**SELECTED EXCERPT:**
0
votes

USECASE

HazelcastJet version 0.6.1 Hazelcast version 3.10.2

Given this (simpified version) of a DAG

VERTICES

S1 Source that emits 5 items of type A (read from DB with partitioning) Local parallelism = 1

S2 Source that emits 150K items of type B (Iterator that read from DB in batch of 100 with partitioning) Local parallelism = 1

AD Processor that adapts types A->A1 and B->B1 and emits one by one

FA Processors.filterP that accepts only items of type A1 and emits one by one

FB Processors.filterP that accepts only items of type B1 and emits one by one

CL Processor that first accumulate all items of type A1, then when it receive an item of type B1, enriches it with some staff got from proper A1, and emit, one by one.

WR Sink that writes B1 Local parallelism = 1

NOTE: Just to give meaning to the filter processor: in the DAG there are other sources that flows into the same adapter AD and then goes to other paths using filter processors.

EDGES

S1 --> AD

S2 --> AD

AD --> FA (from ordinal 0)

AD --> FB (from ordinal 1)

FA --> CL (to ordinal 0 with priority 0 distributed and broadcast)

FB --> CL (to ordinal 1 with priority 1)

CL --> WR

PROBLEM

If source S2 have "few" items to load (i.e. 15K) the emitFromTraverser never returns false.

If source S2 have "many" items to load (i.e. 150K) the emitFromTraverser returns false after:

  • All A1 items have been processed by CL
  • About 30% of B1 items have already been transmitted to CL but no one have been processed by CL (DiagnosticProcessor log that element are sent to CL but not processed)

S2 code for reference:

protected void init(Context context) throws Exception {
    super.init(context);
    this.iterator = new BQueryIterator(querySupplier, batchSize);
    this.traverser = Traversers.traverseIterator(this.iterator);
}

public boolean complete() {
    boolean result = emitFromTraverser(this.traverser);
    return result;
}

QUESTION

  • Is it correct that CL doesn't process items until source ends?

**DATASET EXTRACT:**

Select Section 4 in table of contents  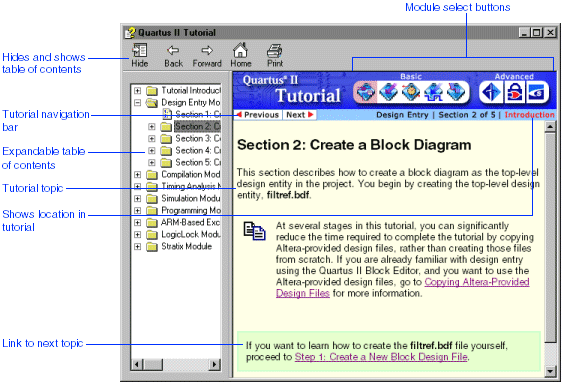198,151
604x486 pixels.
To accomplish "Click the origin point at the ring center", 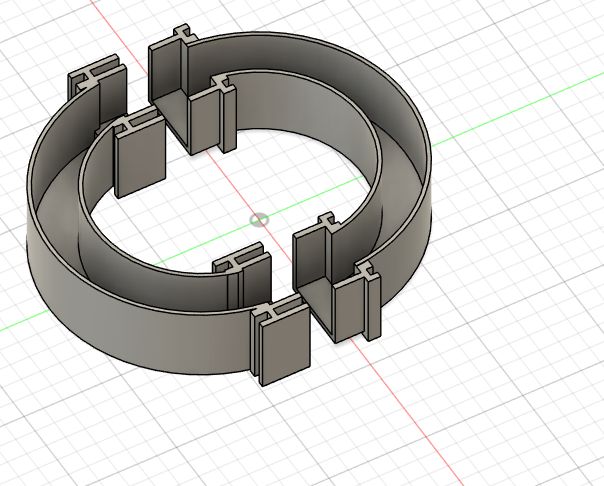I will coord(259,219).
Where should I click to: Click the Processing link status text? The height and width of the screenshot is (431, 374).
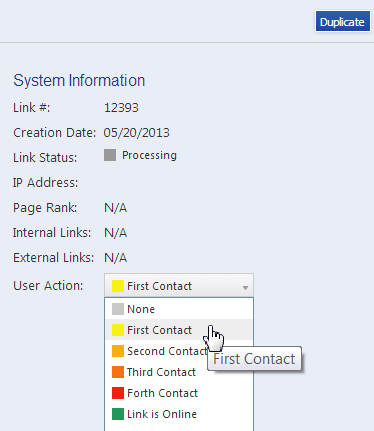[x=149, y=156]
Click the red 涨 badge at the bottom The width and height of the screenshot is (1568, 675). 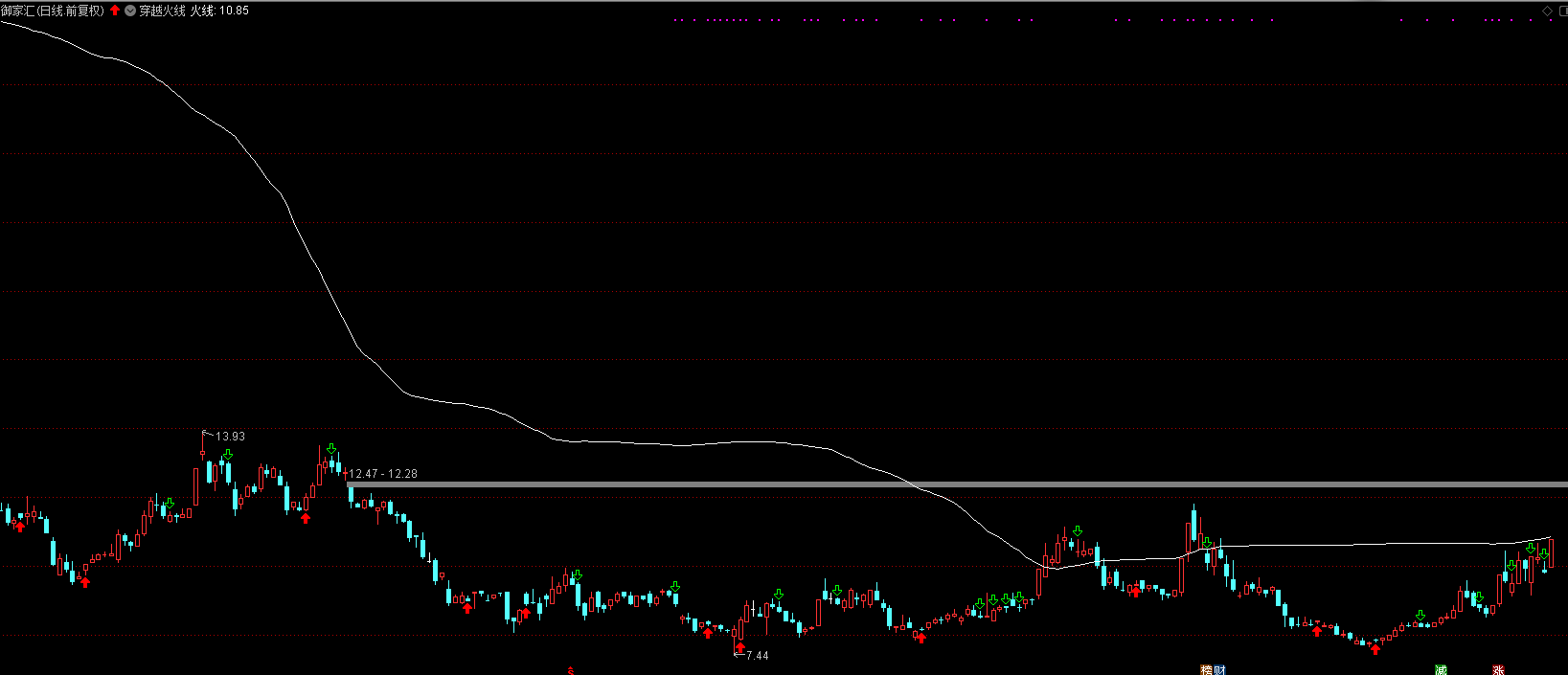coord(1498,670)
==
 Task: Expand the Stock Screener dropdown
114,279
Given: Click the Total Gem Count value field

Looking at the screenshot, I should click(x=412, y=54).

**REQUIRED ACTIONS:**
1. In the Hazelcast Jet DAG question, how many items does source S1 emit?
2. Write the next part of the Hazelcast Jet DAG question, starting after its final line.

**OUTPUTS BY TASK:**
1. Five items of type A.

2.
  • Is the usage of priority + distributed + broadcast correct on CL Vertex?

UPDATE

It seems that the completeEdge on CL edge 1 is never called. Someone can tell me why?

Thanks!

2

2 Answers

2
votes

You suffer from a deadlock caused by priority. Your DAG branches from AD and then rejoins in CL, but with a priority.

AD --+---- FA ----+-- CL
      \          /
       +-- FB --+

Setting a priority causes that no item from lower-priority edge is processed before all items from higher-priority edge are processed. AD will eventually get blocked by backpressure from the lower-priority path, which is not processed by CL. So AD is blocked because it can't emit to the lower priority edge and CL is blocked, because it it's still waiting for items from the higher priority edge, resulting in a deadlock.

In your case, you can resolve it by making 2 AD vertices, each processing items from one of the sources:

S1 --- AD1 ----+--- CL
              /
S2 --- AD2 --+
0
votes

After a while I've understood what's the problem...

CL processor cannot know when all the A1 items have been processed because all items they all come from the AD processor. So it need to wait for all sources coming from AD before starting the processing of B1 items.

Not sure but probably after a lot of items B loaded, all Inboxes buffers in the DAG become full and can't accept any other B from S2, but at the same time cannot process B1 items to continue: that's the deadlock.

Maybe DAG would be able to detect this? I don't know Jet so deeply but it would be nice to have that warning.

Maybe is there some logging to enable?

I hope someone can confirm my answer and suggest how to improve and detect these problems.